Im Zentrum der Erzählung steht Wendy. Der jungen Mutter wird eingeredet, dass sie ihr Leben nur mit Psychopharmaka im Griff habe. Als sie die Medikamente absetzt, brechen jedoch nicht nur Emotionen ungefiltert hervor, sondern auch übermenschliche Fähigkeiten. „Für jedes ungewollte Gefühl gibt es heutzutage die richtige Pille“, schreibt Autor Seng im Nachwort. „Doch was, wenn all die bunten Pillen nicht nur unsere unbequemen Emotionen im Zaum halten sollen – sondern noch viel mehr?“

Klar, das Thema ist nicht neu, gerade die (Pop-)Kultur variiert es gerne und oft. Das Besondere an „Freaks“ ist, dass Frank Schmolke damit zwar einen Superhelden-Comic vorlegt, das Genre aber reflektiert und pointiert erdet: Er zeigt schlicht Menschen, die schwer zu kämpfen haben mit dem, was mit und durch sie geschieht.
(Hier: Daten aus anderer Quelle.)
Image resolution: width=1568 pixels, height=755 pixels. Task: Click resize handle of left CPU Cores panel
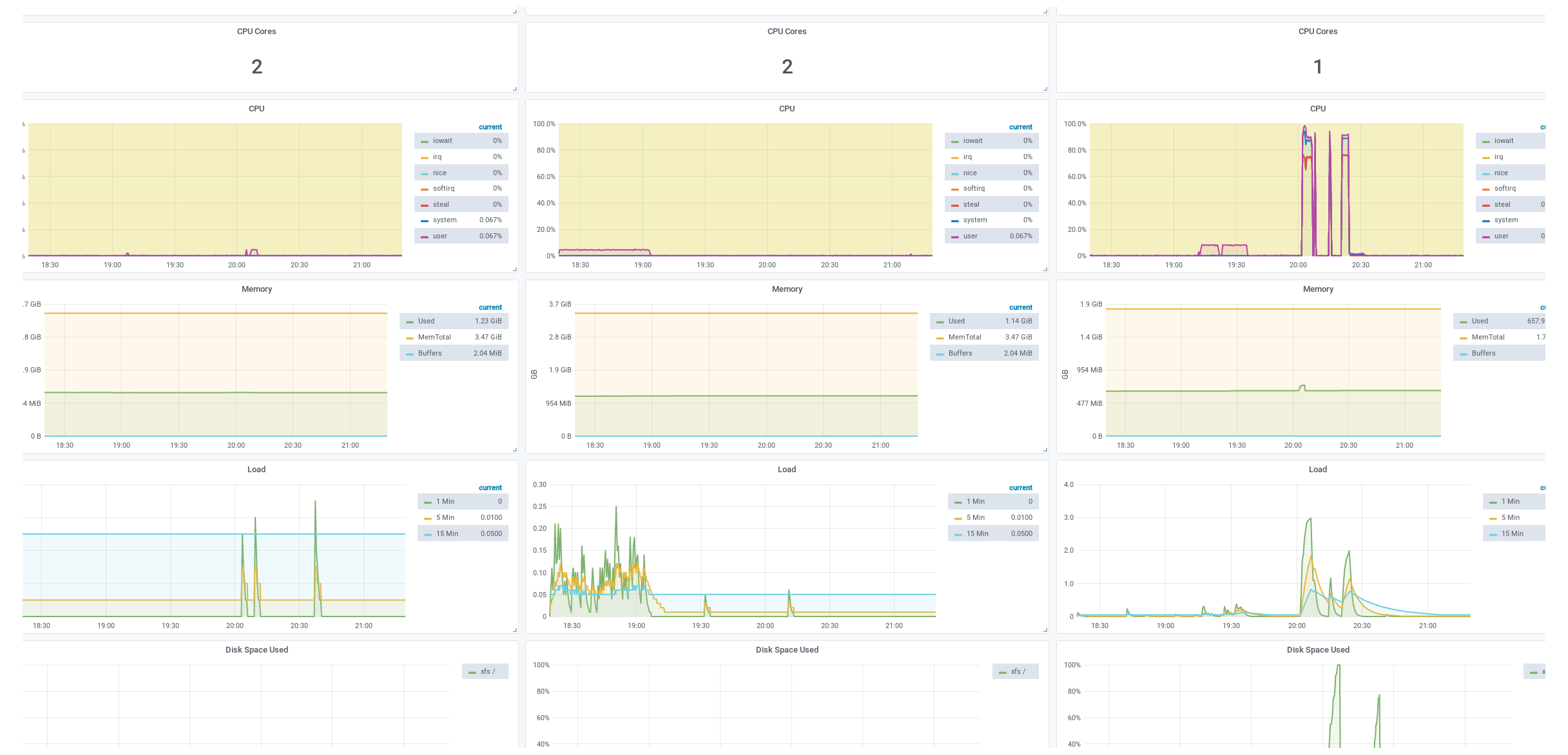(x=515, y=89)
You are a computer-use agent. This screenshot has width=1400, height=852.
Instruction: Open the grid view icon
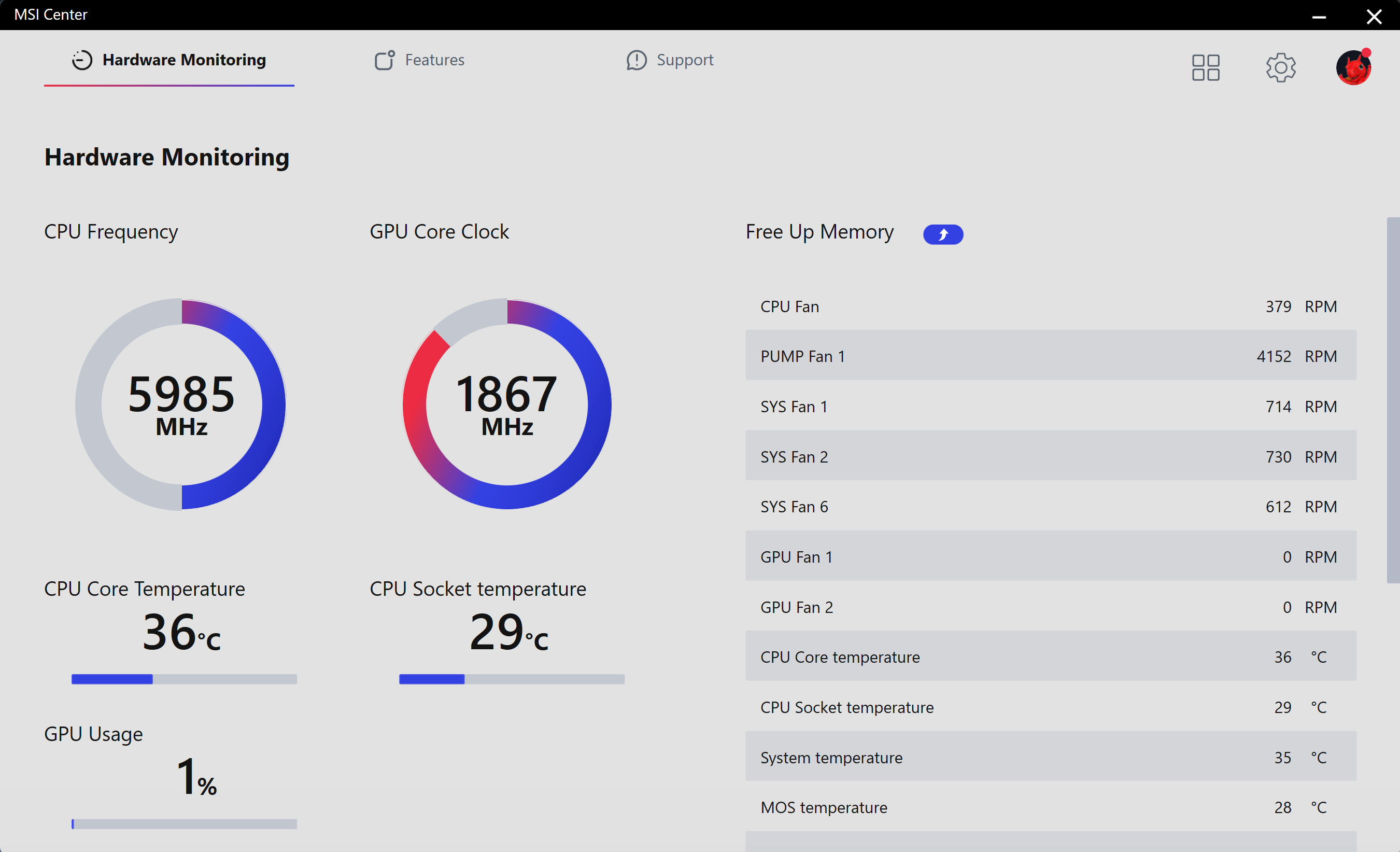click(1205, 67)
Das ist spannend.

Kraftvoll wie immer ist der Stil des Künstlers, der, wie bei seinem Erfolgsbuch „Nachts im Paradies“ über seine Zeit als Münchner Taxler, schwarz-weiß zeichnet. Sein besonderes Interesse gilt hier den Gesichtern, in Detailaufnahmen verrät Schmolke vieles über seine Figuren.

„Freaks“ läuft bei Netflix und 2021 auch im ZDF

„Freaks“ basiert auf dem Drehbuch von Marc O. Seng, die Geschichte wurde zunächst in einer Kooperation von Netflix und ZDF verfilmt. Beim Streamingdienst läuft der Thriller bereits; das Zweite strahlt die Produktion, in der etwa Nina Kunzendorf, Cornelia Gröschel und Wotan Wilke Möhring mitwirken, 2021 aus. Schmolke hat den Film vorab nicht gesehen, um seine Version ungestört entwickeln zu können. Das ist geglückt: wuchtig, düster, mitreißend. Wie sagte bereits 1999 der Typ auf der Zeichnung, als es vorbei ist und sein Kopf abgeschraubt? „Och, Menno. Jetzt schon?“ Berechtigte Frage.

Informationen zum Buch:

Frank Schmolke/Marc O. Seng: „Freaks“. Edition Moderne, Zürich, 240 Seiten; 28 Euro.